- **WORK TASK**
Give back the records below verbatim, please, but without a single image.

- **DATA TO USE**

★ ★ ★ ★ ★

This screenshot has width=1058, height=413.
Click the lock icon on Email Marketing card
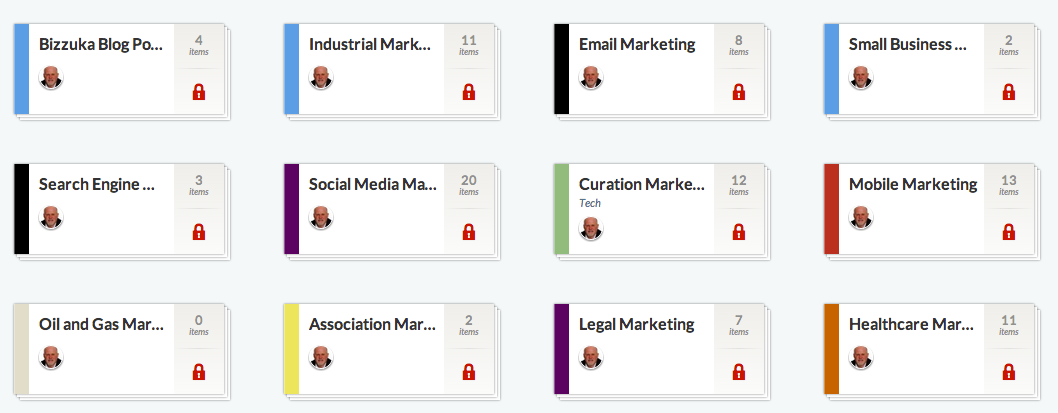pos(738,92)
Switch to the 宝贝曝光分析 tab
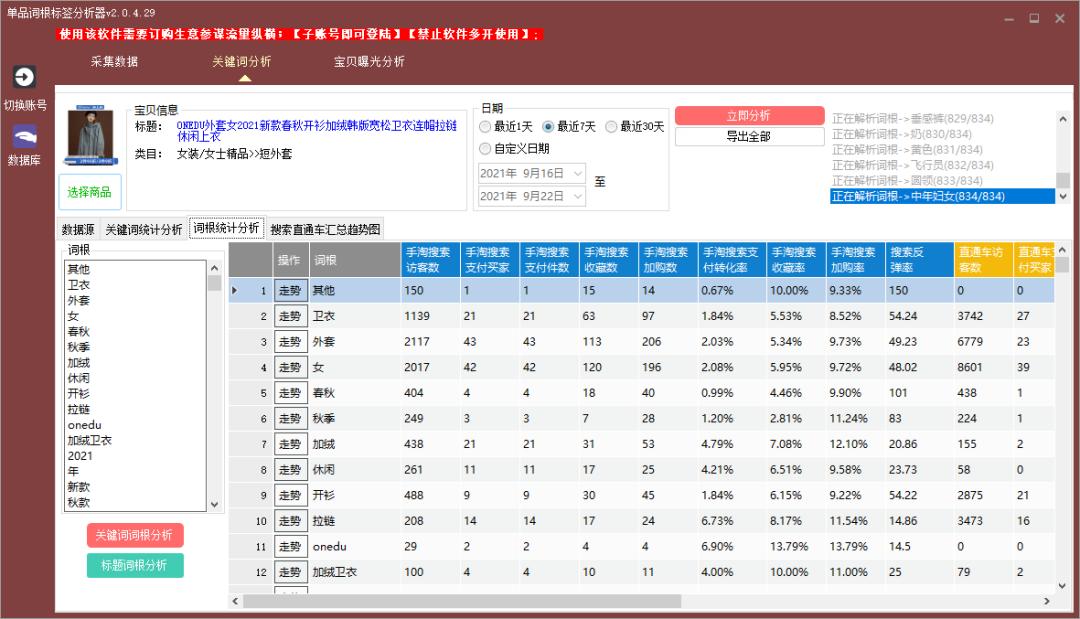1080x619 pixels. pos(367,62)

★ ★ ★ ★ ★

- **SOLUTION TO THIS PROBLEM**
This screenshot has width=1058, height=413.
Click the lock icon on Email Marketing card
pos(738,92)
Switch to the 宝贝曝光分析 tab
1080x619 pixels. pos(367,62)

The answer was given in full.